(Dataset entries)
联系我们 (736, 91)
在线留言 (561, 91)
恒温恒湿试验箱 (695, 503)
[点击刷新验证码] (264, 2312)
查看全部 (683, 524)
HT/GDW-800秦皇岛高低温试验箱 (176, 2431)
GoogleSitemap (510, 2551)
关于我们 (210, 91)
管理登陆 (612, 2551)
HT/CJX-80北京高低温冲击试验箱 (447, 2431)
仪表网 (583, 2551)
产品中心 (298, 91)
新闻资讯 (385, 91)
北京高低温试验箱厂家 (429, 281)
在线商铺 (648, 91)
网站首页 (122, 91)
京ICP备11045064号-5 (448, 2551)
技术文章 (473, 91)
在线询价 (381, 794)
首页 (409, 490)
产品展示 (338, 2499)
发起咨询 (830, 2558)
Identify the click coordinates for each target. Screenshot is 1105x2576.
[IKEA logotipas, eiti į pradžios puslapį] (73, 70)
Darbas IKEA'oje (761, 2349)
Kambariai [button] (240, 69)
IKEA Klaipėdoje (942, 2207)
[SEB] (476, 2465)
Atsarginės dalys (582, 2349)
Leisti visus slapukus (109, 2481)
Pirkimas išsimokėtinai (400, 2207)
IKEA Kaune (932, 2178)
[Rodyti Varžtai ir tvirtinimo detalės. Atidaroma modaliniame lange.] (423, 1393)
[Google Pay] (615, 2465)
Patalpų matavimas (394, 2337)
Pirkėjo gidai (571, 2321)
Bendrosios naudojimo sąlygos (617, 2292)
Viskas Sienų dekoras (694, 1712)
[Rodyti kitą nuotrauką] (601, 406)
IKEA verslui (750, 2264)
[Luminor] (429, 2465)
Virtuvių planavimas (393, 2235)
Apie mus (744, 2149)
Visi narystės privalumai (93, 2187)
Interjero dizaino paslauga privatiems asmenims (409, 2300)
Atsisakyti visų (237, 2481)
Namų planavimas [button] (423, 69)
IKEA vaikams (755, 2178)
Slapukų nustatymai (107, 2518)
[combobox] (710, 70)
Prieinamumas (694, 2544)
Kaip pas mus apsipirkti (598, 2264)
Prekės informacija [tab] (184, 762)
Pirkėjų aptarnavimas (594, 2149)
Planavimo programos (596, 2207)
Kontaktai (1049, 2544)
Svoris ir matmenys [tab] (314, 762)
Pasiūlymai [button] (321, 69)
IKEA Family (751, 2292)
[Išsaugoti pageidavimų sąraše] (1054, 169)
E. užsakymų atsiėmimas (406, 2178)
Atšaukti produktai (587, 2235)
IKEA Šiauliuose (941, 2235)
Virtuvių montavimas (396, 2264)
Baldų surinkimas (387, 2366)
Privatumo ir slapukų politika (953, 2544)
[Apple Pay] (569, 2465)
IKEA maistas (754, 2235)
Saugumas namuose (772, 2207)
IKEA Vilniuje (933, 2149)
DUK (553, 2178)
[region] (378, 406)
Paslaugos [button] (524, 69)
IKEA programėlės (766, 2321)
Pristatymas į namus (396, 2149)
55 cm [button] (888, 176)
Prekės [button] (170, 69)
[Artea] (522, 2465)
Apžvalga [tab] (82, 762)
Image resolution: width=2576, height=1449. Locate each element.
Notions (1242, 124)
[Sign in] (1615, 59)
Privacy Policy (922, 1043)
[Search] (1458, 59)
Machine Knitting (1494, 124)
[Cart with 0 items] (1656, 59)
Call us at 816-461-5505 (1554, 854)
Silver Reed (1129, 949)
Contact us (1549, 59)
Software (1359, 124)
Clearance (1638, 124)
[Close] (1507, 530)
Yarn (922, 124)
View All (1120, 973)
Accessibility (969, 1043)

EXERCISE REQUIREMENTS: Where the word "Prekės" appears in a line of the entries, copy that line.

WRITTEN RESPONSE:
Prekės informacija [tab] (184, 762)
Prekės [button] (170, 69)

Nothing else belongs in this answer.